The Agency will work with the applicants selected for further
processing in accordance with the following:
a. Based on the feasibility of the type of transaction that will
best suit the project and the availability of funds, further
eligibility confirmation determinations will be conducted by the
Agency.
b. If an Agency-approved CNA has not already been submitted to the
Agency, an Agency-approved CNA will be required (see 7 CFR 3560.103(c)
and the Agency's published ``Guidance on the Capital Needs Assessment
Process'' available at http://www.rd.usda.gov/programs-services/housing-preservation-revitalizationdemonstration-loans-grants and the
CNA Statement of Work together with any non-conflicting amendments).
Agency-approved CNAs must be prepared by a qualified independent
contractor, and are obtained to determine needed repairs and any
necessary adjustments to the reserve account for long-term project
viability.
c. Underwriting will be conducted by the Agency. The feasibility
and structure of each revitalization proposal will be based on the
Agency's underwriting and determination of the MPR funding tools that
will minimize the cost to the Government consistent with the purposes
of this Notice.
C. MPR Offers.
Approved MPR offers will be presented to successful applicants who
will then have up to 15 calendar days to accept or reject the offer in
writing. If no offer is made or if the applicant fails to accept or
reject the offer presented, the application will be rejected and appeal
rights will be given. Closing of MPR offers will occur within six
months of the obligation of MPR tools unless extended in writing by the
Agency. All Offers are explicitly made subject to the availability of
appropriated funds. Should sufficient funds not be available at any
time to funds any authorized MPR offers for which funds have not been
obligated, including those with only transfer debt deferral, the Agency
may notify the applicant accordingly and the authorization may be
cancelled.
VI. Non-Discrimination Statement
In accordance with Federal civil rights law and U.S. Department of
Agriculture (USDA) civil rights regulations and policies, the USDA, its
Agencies, offices, and employees, and institutions participating in or
administering USDA programs are prohibited from discriminating based on
race, color, national origin, religion, sex, gender identity (including
gender expression), sexual orientation, disability, age, marital
status, family/parental status, income derived from a public assistance
program, political beliefs, or reprisal or retaliation for prior civil
rights activity, in any program or activity conducted or funded by USDA
(not all bases apply to all programs). Remedies and complaint filing
deadlines vary by program or incident.
Persons with disabilities who require alternative means of
communication for program information (e.g., Braille, large print,
audiotape, American Sign Language, etc.) should contact the responsible
Agency or USDA's TARGET Center at (202) 720-2600 (voice and TTY) or
contact USDA through the Federal Relay Service at (800) 877-8339.
Additionally, program information may be made available in languages
other than English.
To file a program discrimination complaint, complete the USDA
Program Discrimination Complaint Form, AD-3027, found online at http://www.ascr.usda.gov/complaint_filing_cust.html and at any USDA office or
write a letter addressed to USDA and provide in the letter all of the
information requested in the form.
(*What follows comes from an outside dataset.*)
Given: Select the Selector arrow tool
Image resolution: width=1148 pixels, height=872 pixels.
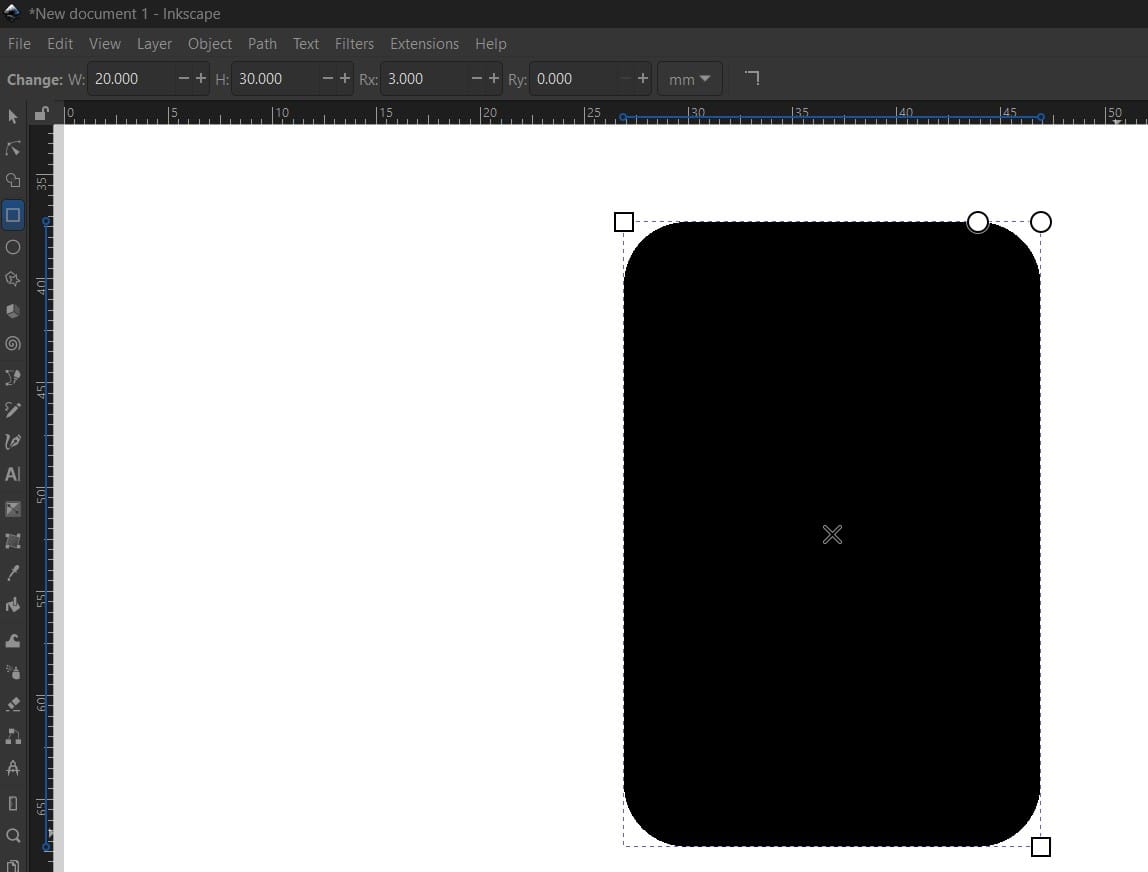Looking at the screenshot, I should pos(13,117).
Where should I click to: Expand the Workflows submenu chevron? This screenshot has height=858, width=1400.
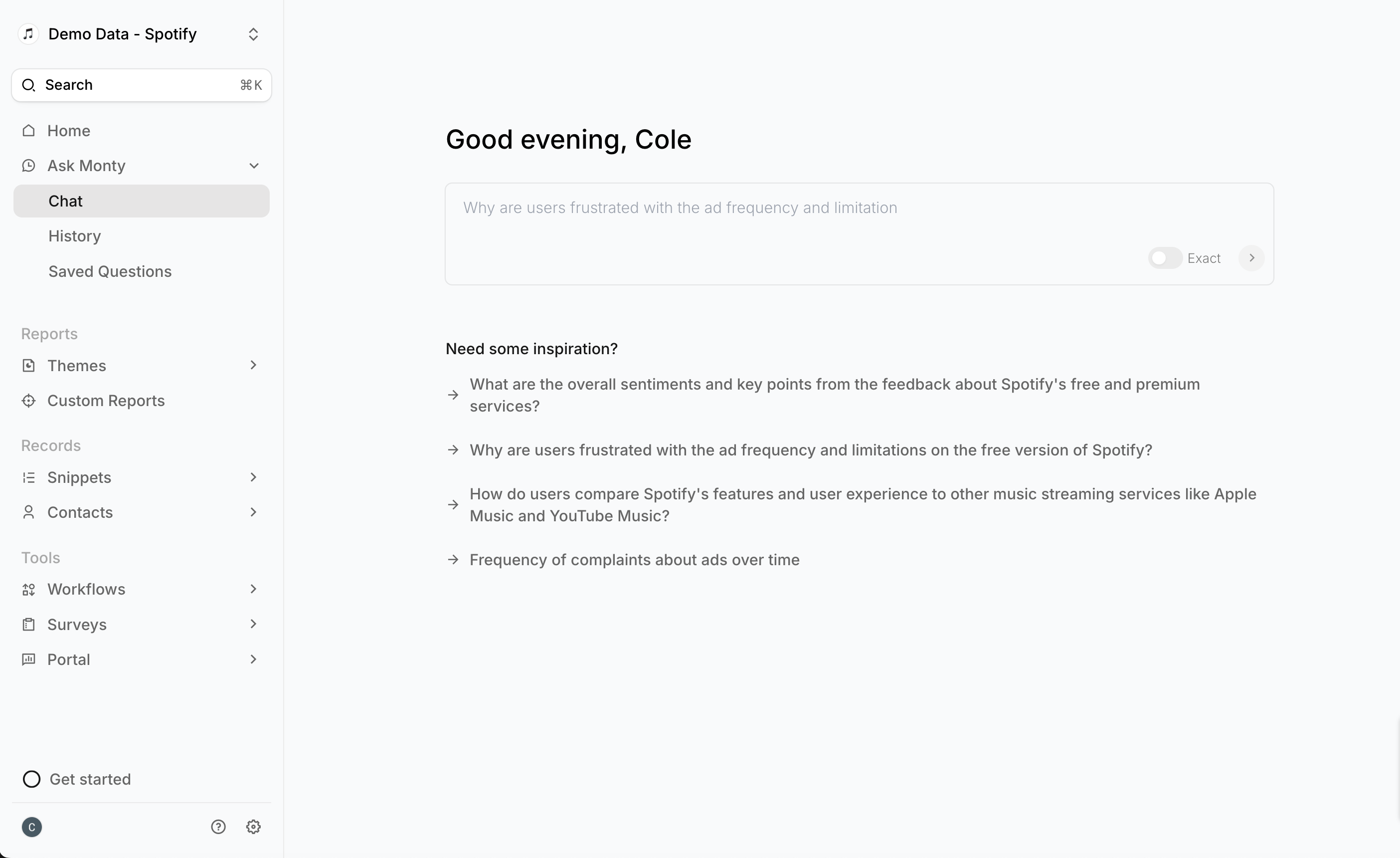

To request a copy of the complaint
form, call (866) 632-9992. Submit your completed form or letter to USDA
by:
(1) Mail: U.S. Department of Agriculture, Office of the Assistant
Secretary for Civil Rights, 1400 Independence Avenue SW., Washington,
DC 20250-9410;
(2) fax: (202) 690-7442; or
(3) email: [email protected].
VII. Award Agency Contacts
USDA Rural Development MFH State Office contacts can be found at:
http://rd.udsa.gov/contact-us/state-offices. (Note: Telephone numbers
listed are not toll-free.)
Appropriation Act funding will be posted on the Rural Development
Web site.
All adverse determinations are appealable pursuant to 7 CFR part
11. Instructions on the appeal process will be provided at the time an
applicant is notified of the adverse action.
Dated: August 29, 2017.
Richard A. Davis,
Acting Administrator, Rural Housing Service.